**Task statement**
In the data, find each line where the word "computer" appears and list that line.

======== Dataset ========

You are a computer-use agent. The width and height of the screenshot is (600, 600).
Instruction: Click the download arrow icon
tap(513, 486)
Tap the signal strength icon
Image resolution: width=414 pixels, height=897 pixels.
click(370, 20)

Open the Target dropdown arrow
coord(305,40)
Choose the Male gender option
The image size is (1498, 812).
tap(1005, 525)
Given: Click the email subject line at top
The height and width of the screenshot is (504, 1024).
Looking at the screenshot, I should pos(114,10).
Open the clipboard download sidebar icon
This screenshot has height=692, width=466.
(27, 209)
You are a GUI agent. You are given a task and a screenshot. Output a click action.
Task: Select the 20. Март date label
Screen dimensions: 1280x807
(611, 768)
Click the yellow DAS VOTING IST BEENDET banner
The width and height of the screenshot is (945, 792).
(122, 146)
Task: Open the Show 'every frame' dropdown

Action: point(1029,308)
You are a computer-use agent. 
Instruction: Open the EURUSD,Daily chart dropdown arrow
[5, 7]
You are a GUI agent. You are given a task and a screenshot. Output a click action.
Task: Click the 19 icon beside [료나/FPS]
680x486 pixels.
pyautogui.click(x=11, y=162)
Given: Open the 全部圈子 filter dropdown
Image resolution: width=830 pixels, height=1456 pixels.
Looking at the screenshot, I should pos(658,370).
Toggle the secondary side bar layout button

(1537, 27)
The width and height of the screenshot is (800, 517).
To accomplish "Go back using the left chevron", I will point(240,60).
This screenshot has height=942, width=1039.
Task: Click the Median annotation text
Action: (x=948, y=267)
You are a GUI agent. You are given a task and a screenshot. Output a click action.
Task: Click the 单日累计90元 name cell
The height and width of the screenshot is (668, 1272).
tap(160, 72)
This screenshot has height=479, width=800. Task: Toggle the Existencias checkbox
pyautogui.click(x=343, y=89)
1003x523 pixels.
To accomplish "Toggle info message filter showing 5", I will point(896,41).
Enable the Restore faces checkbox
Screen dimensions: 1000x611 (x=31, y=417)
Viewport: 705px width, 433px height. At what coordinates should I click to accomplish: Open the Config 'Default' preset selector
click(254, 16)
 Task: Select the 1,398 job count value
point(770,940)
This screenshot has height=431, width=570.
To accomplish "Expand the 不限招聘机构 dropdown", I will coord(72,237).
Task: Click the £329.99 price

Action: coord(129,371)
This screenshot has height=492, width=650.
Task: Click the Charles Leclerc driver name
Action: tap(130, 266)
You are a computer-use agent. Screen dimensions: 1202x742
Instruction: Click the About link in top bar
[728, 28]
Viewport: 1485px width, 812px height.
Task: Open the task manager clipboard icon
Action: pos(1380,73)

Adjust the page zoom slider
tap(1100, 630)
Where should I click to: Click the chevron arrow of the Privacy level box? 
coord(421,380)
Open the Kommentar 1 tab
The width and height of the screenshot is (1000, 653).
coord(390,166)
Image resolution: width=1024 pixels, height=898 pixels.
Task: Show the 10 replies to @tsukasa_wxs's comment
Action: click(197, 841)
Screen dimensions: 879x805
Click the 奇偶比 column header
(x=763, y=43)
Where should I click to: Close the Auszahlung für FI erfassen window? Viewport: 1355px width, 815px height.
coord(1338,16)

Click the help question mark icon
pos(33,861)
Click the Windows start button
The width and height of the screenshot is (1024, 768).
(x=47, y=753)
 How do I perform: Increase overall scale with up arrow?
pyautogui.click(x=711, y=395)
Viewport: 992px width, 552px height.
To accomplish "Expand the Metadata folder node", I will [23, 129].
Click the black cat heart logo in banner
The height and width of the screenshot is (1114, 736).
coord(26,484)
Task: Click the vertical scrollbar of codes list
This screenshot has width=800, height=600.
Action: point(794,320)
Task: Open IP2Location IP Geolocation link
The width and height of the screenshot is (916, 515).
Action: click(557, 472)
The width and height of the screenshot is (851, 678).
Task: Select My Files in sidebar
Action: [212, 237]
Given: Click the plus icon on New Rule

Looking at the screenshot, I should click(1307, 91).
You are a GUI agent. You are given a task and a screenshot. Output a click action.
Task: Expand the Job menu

========

**Finished exercise**
You are a computer-use agent. The width and height of the screenshot is (600, 600).
You are a computer-use agent. 
You are a computer-use agent. Screen dimensions: 1202x742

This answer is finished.